The immediate problem for the Labour Party is not just the scandal itself, but the way it has taken over the political agenda at the worst possible time. The row has dominated the week after the investigation into Lord Mandelson’s security vetting dropped, leaving ministers answering repeated questions while trying to move on to other issues. The result, inside government, has been described as a grim stretch of days that has left Labour figures from the cabinet down feeling gloomy, run down and irritated.

That pressure has been visible in public. Ministers on the morning broadcast round have not hidden their frustration as they moved from studio to studio. Ed Miliband, the Energy Secretary and a former Labour leader, said on Sky News that when Lord Mandelson was appointed to the ambassador’s job in Washington he had worried “it could blow up” and had raised those concerns with David Lammy, who shared them. He later said it was “a fair point” that enough was already known about Lord Mandelson at the time to judge the appointment as not just risky but wrong.

Why the row is cutting through

The central issue is that the Mandelson affair has reopened questions about judgment, control and trust at the top of government. On the current evidence in the public domain, the concern is less about one appointment than about what the episode says about how decisions are being handled. Pat McFadden, the Work and Pensions Secretary, also reflected the strain as he moved from camera to camera while remaining a defender of the government.

One line now running through Labour Party conversations is that the row is not fading quickly enough for the government to regain the initiative. It is still landing just before important elections, and that timing matters because the party had already been facing nervous talk about leadership and direction before the latest revelations.

Labour Party and the leadership question

The Labour Party is now dealing with a wider argument about whether this is a temporary crisis or a sign of deeper weakness. The pressure on Starmer had eased for a time, but the Mandelson episode has revived the sense that ministers are having to react rather than lead. Even those who had been inclined to give the prime minister more space are now facing the question of whether the government can shift the mood.
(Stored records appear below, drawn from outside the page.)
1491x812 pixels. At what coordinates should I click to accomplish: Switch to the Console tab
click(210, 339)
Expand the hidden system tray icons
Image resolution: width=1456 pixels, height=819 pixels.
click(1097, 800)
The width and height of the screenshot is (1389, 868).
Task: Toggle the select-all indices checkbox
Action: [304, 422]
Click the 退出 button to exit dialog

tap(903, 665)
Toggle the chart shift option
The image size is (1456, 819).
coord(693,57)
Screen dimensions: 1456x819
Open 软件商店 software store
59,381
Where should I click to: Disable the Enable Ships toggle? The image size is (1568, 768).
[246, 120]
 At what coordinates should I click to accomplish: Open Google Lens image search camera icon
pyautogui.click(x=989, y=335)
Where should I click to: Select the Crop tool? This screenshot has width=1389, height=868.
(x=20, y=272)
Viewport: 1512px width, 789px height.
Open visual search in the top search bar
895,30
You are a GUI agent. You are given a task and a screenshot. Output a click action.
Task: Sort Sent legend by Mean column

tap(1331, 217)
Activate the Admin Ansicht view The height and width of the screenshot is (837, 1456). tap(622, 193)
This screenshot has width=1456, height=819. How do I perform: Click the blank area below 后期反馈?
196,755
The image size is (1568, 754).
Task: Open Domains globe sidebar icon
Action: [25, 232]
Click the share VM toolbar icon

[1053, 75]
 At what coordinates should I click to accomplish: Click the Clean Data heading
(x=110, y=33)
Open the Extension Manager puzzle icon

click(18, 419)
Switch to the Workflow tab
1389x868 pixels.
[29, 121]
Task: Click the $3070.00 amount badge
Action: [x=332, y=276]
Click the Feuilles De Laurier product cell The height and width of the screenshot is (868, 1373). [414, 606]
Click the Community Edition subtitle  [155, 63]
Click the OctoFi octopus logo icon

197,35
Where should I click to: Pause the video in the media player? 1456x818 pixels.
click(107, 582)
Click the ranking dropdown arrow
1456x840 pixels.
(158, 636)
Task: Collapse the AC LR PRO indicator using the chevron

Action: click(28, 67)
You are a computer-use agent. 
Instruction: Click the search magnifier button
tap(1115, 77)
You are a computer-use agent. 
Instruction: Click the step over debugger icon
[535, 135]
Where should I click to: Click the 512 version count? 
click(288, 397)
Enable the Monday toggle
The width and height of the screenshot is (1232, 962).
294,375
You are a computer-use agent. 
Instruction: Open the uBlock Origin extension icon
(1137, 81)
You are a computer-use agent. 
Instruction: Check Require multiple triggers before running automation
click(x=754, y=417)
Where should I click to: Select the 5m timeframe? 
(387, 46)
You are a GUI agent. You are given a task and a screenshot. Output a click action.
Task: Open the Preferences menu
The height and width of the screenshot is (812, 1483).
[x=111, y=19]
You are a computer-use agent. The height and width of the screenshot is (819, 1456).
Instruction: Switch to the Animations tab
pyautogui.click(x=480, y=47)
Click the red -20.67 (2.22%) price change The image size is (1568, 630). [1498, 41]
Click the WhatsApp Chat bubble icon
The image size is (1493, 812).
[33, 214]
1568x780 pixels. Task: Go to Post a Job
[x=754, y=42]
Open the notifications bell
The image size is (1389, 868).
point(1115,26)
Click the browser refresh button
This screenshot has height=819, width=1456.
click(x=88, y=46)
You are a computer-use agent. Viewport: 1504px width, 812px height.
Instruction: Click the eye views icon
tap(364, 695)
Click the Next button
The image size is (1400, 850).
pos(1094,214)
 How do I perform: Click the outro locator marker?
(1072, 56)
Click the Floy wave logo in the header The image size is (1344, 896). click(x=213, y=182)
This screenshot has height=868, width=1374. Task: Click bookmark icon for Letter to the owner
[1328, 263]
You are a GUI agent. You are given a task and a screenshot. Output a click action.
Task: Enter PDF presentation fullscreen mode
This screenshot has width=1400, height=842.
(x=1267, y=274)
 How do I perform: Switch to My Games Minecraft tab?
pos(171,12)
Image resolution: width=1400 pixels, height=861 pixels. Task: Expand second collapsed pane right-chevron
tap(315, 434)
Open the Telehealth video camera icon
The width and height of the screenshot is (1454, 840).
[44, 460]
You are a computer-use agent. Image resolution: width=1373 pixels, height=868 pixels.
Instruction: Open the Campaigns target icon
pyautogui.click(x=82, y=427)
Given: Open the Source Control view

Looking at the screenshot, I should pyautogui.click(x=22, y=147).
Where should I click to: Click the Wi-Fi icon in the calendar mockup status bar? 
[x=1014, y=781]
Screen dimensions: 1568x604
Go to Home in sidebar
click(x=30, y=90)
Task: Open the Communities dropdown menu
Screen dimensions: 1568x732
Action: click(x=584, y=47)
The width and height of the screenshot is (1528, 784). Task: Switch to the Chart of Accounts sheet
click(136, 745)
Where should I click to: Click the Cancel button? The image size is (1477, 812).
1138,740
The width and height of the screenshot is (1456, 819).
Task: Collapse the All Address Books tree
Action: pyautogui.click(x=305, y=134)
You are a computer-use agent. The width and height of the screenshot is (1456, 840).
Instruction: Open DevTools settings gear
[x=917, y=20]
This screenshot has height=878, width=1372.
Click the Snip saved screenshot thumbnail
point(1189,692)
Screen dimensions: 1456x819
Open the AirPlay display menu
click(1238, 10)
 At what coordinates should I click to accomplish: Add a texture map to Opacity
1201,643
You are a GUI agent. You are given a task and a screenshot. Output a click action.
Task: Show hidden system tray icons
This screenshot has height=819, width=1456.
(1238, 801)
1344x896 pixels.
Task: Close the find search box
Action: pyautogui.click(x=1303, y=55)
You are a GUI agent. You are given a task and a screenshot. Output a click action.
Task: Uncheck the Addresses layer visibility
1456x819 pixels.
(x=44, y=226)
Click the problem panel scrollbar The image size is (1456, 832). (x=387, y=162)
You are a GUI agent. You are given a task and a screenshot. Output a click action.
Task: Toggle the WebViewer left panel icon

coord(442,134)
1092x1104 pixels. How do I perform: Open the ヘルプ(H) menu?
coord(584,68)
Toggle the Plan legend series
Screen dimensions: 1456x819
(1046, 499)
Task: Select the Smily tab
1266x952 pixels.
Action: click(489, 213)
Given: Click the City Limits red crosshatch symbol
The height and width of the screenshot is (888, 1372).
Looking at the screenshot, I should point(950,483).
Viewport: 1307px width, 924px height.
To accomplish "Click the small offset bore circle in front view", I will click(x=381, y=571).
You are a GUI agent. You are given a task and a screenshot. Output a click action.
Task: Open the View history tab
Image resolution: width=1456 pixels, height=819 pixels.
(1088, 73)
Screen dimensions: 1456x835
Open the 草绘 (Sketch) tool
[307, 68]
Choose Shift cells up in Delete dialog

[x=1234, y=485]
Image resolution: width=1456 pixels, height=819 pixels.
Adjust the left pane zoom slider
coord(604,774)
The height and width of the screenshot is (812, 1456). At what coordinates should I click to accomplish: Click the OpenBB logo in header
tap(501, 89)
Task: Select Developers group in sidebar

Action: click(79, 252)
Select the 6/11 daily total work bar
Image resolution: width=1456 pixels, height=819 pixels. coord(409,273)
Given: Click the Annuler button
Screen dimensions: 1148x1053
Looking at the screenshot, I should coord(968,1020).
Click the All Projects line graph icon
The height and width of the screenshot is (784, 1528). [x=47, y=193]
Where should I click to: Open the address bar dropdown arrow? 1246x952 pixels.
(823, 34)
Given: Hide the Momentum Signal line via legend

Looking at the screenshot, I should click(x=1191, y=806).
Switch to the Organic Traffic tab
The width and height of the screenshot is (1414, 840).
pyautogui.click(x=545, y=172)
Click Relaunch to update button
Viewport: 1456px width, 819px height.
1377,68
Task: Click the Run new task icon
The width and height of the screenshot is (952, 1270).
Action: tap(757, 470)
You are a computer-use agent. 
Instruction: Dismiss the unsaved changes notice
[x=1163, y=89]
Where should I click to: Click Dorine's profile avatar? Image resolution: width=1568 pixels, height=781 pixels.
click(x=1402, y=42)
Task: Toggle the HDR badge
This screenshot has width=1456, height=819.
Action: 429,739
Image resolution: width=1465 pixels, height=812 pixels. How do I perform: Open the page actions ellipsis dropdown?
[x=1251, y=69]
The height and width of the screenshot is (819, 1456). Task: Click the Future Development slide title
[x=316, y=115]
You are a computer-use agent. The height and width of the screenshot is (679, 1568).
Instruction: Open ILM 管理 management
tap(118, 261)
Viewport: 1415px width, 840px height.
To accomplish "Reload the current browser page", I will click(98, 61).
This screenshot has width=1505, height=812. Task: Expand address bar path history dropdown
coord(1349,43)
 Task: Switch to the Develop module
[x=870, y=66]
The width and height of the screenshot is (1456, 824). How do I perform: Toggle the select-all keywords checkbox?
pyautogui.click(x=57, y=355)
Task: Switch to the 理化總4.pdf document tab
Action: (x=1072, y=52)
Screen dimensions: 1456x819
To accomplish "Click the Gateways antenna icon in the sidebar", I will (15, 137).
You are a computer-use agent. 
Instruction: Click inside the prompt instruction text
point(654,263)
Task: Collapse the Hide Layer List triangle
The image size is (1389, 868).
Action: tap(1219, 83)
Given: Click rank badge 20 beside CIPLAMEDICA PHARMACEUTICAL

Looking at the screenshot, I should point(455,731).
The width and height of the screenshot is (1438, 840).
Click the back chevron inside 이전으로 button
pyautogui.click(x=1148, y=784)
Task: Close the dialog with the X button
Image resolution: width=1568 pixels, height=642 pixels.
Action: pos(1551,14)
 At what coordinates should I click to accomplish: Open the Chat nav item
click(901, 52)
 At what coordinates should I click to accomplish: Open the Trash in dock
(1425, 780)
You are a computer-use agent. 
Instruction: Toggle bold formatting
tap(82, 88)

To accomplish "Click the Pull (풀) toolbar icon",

In the context of this week’s reporting, the issue is not a formal leadership contest. It is whether the prime minister can steady a party that looks increasingly distracted by its own internal unease while the opposition and the upcoming elections sharpen the scrutiny.

What comes next

For now, the Labour Party faces a difficult run-in to the elections in Scotland, Wales and English local government, with the Mandelson story still hanging over every appearance by ministers. The immediate test is whether the government can stop the row from defining the campaign period. If it cannot, the pressure on Starmer is likely to stay intense, and the Labour Party may find that the next stage of this story is even harder to contain.